The entry sum of the inverse Cauchy matrix

TL;DR

This paper provides a simple proof for the classical result that the sum of all entries of the inverse of a Cauchy matrix equals the sum of the original row and column parameters, and explores a tropical variant of the problem.

Contribution

It offers a concise proof of a known property of Cauchy matrices and discusses a related tropicalized version involving minimum operations.

Findings

Confirmed the sum of inverse matrix entries equals the sum of parameters.

Presented a simplified proof of the classical Cauchy matrix result.

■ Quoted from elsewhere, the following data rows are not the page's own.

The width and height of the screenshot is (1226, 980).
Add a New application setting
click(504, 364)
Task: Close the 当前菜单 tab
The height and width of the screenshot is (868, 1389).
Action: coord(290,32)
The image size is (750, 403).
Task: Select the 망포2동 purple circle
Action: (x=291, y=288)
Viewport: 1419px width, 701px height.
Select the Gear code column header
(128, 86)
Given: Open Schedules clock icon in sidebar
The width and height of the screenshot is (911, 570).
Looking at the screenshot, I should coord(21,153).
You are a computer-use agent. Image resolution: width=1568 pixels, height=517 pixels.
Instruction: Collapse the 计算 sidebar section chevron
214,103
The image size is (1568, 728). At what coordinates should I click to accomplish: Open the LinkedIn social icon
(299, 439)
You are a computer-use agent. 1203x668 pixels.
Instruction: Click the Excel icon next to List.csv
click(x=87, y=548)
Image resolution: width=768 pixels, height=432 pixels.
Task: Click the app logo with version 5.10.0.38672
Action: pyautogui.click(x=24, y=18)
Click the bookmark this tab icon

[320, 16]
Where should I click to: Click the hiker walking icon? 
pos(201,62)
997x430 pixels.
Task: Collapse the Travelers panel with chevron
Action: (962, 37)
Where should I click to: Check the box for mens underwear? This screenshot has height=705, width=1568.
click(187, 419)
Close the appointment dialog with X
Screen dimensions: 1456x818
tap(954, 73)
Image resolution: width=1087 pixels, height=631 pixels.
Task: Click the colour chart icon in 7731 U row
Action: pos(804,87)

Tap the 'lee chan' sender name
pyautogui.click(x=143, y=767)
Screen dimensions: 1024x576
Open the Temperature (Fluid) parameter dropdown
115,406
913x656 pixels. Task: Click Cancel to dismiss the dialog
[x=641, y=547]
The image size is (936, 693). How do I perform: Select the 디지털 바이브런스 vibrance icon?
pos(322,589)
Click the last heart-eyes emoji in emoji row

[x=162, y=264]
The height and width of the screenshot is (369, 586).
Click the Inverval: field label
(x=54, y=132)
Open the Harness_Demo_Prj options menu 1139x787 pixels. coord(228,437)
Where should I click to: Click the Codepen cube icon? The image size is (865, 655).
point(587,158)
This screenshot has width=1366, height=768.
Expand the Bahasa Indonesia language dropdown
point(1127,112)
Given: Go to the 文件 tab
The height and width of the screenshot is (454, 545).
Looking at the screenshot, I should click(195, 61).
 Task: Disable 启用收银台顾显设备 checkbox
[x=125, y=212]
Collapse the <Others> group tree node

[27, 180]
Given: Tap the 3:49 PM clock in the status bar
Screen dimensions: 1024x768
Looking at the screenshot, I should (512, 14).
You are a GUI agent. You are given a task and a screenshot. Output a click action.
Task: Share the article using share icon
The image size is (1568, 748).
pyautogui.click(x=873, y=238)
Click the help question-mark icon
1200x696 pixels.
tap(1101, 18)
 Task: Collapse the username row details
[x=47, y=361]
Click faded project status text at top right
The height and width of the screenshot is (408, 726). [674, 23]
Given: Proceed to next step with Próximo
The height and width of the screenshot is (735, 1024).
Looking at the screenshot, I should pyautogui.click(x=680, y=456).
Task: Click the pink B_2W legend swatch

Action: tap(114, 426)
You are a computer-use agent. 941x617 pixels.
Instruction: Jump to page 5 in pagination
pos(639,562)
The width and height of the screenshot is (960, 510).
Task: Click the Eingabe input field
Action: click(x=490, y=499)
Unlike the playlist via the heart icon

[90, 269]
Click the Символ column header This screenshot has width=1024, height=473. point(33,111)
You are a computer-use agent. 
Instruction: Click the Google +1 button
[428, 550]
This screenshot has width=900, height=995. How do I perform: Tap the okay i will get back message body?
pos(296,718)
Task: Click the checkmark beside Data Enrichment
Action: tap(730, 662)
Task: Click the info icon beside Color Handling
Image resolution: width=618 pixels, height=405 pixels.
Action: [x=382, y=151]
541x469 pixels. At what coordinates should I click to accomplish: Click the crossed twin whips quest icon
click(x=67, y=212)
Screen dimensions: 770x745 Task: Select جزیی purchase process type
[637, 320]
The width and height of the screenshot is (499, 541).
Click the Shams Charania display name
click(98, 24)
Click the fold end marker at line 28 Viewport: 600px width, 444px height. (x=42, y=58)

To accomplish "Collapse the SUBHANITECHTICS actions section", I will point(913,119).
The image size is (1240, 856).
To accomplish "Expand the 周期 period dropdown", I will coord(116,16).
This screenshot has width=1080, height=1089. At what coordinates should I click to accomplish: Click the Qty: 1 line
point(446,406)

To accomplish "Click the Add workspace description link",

Explored a tropical variant with minimum instead of reciprocal.

Abstract

Let $x_{1},x_{2},\ldots,x_{n}$ be $n$ numbers, and $y_{1},y_{2},\ldots,y_{n}$ be $n$ further numbers chosen such that all $n^{2}$ pairwise sums $x_{i}+y_{j}$ are nonzero. Consider the $n\times n$-matrix \[ C:=\left( \dfrac{1}{x_{i}+y_{j}}\right) _{1\leq i\leq n,\ 1\leq j\leq n} = \begin{pmatrix} \dfrac{1}{x_{1}+y_{1}} & \dfrac{1}{x_{1}+y_{2}} & \cdots & \dfrac{1}{x_{1}+y_{n}}\\ \dfrac{1}{x_{2}+y_{1}} & \dfrac{1}{x_{2}+y_{2}} & \cdots & \dfrac{1}{x_{2}+y_{n}}\\ \vdots & \vdots & \ddots & \vdots\\ \dfrac{1}{x_{n}+y_{1}} & \dfrac{1}{x_{n}+y_{2}} & \cdots & \dfrac{1}{x_{n}+y_{n}} \end{pmatrix}. \] This matrix $C$ is known as the "Cauchy matrix", and has been studied for 180 years. A classical result says that if $C$ is invertible, then the sum of all entries of its inverse $C^{-1}$ is $\sum_{k=1}^{n}x_{k}+\sum_{k=1}^{n}y_{k}$. We give a simple and short proof of this result, and briefly discuss a "tropicalized" variant in which the entries $\dfrac{1}{x_i+y_j}$ are replaced by $ \min\left\{ x_{i},y_{j}\right\}$.